▶ **Passage shown**
The answer? Virtually never.

Bartelmann explained, “I think a lot of the hesitancy to add questions like this is because the provider would then, if they say ‘yes,’ the provider would then have to add an intervention. They then know this person is need and additional care is warranted.”

So the question is, where should the baseline be set?

Since doctors aren’t asking the question, the status quo is zero, so the state set the baseline at zero.

Now the state has to decide where to set the goal.

OHSU looked at a group of local doctors who started asking about substance abuse and found that after a couple of years, 44 percent had managed it. So, Oregon’s Metrics and Scoring Committee felt a goal of 44 percent was achievable.

Bartelmann said, “The committee wrestled with setting a benchmark that seemed so high, 44 percent compared to approximately zero percent right now. And whether that was truly achievable by CCOs (Coordinated Care Organizations) and if we were setting the bar too high.”

Not everyone is happy with the new measurement.

Rich Hangartner is a computer scientist in Corvallis. He’s starting a company that specializes in electronic health records and has participated in a citizens oversight board on health care issues.

He thinks the measure doesn’t go far enough to help people battling drug or alcohol addiction. Hangartner said, “The big problem is finding a treatment program that can actually take them that works for them. So it’s got to be not only that we identify people with problems. That if the whole point is improving health, which is what the claim is about CCOs, we’ve got to show some follow through.”

(Stored entries)
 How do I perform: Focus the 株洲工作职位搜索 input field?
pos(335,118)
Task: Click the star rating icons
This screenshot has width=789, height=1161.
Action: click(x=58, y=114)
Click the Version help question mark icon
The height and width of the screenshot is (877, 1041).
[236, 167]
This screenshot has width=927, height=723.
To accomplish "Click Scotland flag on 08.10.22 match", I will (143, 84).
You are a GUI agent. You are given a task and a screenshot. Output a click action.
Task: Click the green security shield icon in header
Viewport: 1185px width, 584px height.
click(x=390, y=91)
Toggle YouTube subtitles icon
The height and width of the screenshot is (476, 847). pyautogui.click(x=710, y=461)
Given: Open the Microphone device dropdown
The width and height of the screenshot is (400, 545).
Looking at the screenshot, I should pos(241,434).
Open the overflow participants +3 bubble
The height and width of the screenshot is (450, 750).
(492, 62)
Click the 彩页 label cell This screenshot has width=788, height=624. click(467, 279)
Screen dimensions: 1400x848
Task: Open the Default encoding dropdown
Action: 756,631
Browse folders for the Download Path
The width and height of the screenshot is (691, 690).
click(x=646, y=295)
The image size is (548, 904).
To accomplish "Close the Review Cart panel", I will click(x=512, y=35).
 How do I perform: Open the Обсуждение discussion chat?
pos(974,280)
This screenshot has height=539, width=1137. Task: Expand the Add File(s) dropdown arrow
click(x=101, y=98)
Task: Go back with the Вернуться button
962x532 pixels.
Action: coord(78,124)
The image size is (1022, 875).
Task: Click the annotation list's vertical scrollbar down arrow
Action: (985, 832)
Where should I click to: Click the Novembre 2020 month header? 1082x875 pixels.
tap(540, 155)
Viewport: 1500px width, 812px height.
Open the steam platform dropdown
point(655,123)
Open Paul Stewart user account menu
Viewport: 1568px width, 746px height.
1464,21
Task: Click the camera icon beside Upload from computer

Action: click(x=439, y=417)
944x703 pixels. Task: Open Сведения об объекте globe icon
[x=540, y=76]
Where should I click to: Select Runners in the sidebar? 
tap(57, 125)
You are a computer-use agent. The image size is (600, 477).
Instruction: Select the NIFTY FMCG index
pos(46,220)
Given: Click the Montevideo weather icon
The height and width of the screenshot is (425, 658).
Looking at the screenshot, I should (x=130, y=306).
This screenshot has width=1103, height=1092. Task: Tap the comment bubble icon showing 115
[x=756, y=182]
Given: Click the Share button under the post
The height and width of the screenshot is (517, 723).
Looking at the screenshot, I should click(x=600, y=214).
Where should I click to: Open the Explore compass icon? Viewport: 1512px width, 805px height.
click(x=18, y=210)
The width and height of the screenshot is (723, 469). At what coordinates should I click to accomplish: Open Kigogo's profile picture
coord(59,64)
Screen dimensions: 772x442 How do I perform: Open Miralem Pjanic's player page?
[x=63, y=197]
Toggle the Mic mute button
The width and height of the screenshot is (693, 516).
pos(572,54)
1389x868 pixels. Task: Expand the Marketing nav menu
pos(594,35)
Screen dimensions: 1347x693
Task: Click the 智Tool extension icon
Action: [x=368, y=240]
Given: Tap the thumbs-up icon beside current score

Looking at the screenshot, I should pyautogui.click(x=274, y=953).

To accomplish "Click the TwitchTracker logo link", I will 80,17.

▶ **To do**
1. Copy the passage on Oregon's substance abuse screening measure, beginning at the words "So the question" and stopping after the words "percent was achievable.".
2. According to the passage on Oregon's substance abuse screening measure, why did the Metrics and Scoring Committee consider a goal of 44 percent achievable?

▶ **Task results**
1.
So the question is, where should the baseline be set?

Since doctors aren’t asking the question, the status quo is zero, so the state set the baseline at zero.

Now the state has to decide where to set the goal.

OHSU looked at a group of local doctors who started asking about substance abuse and found that after a couple of years, 44 percent had managed it. So, Oregon’s Metrics and Scoring Committee felt a goal of 44 percent was achievable.

2. OHSU looked at a group of local doctors who started asking about substance abuse. It found that after a couple of years, 44 percent had managed it, so the committee felt that figure was achievable.